8 Mart Dünya Kadınlar Günü öncesinde, İzmir Kadın Platformu tarafından 8 Mart’ı kutlama mitingi düzenlendi. İzmir Alsancak’ta Gündoğdu Meydanı’nda düzenlenen mitingde başta birçok STK olmak üzere BDP İstanbul Milletvekili Sebahat Tuncel’de yer aldı. Sebahat Tuncel konuşması sırasında hem kadınlara seslendi hem de “ Kürt Sorunu”na değindi. Ancak Tuncel’in konuşmasının en ilgi çeken yanı hiç şüphesiz Abdullah Öcalan’ı Nelson Mandela’ya benzetmesi ve Öcalan’ın özgür kalması gerektiğini dile getirmesiydi.
Açıkçası ben aralarında bir benzerlik olmadığı kanısındayım. Bu yüzden de internette ufak bir araştırma yaptım. Bunun sonucunda da edindiğim bilgileri sizinle paylaşmak istedim.
Zannediyorum ki hemen hepimiz Nelson Mandela’yı biliyoruzdur. Ama bilmeyenler ya da hatırlamayanlar için en basitiyle Güney Afrika Cumhuriyeti’nin seçimle iktidara gelen ilk devlet başkanıdır diyebiliriz.
Nelson Mandela, ülkesinin, ilk siyah avukatı unvanını almış kişisidir. Zaten bütün mücadelesi de bu beyaz siyah sınıflandırılması yüzünden ortaya çıkmıştır. Irkçılığa karşı birçok organizasyonda yer alan Mandela, halkın, tamamının temsil edilmediği ve beyazların temsil edildiği parlamentonun çıkardığı kanunlara uymak zorunda olmadığını savunmuştur.[1] Bu fikri yüzünden de beyaz yönetim tarafından 1964 yılında ömür boyu hapse mahkûm edilmiştir. Mandela bu tavrı ve tutumu ile Afrikalı siyahların simgesi haline gelmiştir.

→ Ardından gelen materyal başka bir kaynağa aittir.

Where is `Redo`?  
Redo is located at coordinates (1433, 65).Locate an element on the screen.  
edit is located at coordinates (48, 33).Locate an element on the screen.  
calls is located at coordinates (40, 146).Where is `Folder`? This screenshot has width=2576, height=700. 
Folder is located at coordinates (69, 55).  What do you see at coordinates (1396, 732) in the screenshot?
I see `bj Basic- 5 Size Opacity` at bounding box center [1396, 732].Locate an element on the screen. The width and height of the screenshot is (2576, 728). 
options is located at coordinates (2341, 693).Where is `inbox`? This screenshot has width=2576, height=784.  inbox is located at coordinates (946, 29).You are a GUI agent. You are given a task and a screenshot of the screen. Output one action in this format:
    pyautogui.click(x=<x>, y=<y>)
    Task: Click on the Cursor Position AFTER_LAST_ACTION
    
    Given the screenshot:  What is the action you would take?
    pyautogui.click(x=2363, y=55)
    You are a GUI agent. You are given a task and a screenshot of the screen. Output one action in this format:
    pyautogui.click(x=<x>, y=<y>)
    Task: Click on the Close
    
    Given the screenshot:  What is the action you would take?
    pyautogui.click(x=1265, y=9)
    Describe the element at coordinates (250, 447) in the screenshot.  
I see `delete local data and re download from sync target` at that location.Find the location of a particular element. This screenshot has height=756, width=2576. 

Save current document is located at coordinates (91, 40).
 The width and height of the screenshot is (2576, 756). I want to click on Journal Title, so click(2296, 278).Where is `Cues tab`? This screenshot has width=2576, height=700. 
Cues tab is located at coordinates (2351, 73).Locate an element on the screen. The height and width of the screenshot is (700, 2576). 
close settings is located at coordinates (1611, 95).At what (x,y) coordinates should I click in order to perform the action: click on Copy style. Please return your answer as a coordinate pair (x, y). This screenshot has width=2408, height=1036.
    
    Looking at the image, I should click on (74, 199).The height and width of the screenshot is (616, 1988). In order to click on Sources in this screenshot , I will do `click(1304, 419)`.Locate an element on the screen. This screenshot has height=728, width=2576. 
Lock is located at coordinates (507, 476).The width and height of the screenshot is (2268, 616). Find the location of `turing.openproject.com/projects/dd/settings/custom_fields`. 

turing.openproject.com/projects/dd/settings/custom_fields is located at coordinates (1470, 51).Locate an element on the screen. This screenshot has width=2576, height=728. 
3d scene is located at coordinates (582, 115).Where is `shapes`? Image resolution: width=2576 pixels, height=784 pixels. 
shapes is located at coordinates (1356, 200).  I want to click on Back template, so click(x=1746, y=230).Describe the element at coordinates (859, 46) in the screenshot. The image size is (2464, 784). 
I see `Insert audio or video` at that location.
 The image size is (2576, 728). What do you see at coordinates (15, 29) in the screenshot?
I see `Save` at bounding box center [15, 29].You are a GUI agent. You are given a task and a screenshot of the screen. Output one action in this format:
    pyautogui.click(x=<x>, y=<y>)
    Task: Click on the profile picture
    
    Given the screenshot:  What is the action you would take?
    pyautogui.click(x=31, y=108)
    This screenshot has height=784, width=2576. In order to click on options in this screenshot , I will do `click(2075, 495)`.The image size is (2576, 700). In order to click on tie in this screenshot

71 yaşına kadar hapiste kalan Mandela serbest bırakıldığında “Mücadele benim hayatımdır. Hayatımın sonuna kadar siyahların bağımsızlığı için mücadele edeceğim.”[2] sözlerini sarf ederek mücadelesinin her zaman arkasında olduğunu ifade etmiştir. Nelson Mandela, özgürlük hareketi ve savaşı ile 100’den fazla ödüle layık görülmüştür. Bunlardan bazıları; Lenin Barış Ödülü, Nehru Ödülü, Bruno Kreisky İnsan Hakları ödülü ve Nobel Barış Ödülü’dür. Şu an 93 yaşında olan Mandela “özgürlük savaşçısı” olarak anılmaktadır.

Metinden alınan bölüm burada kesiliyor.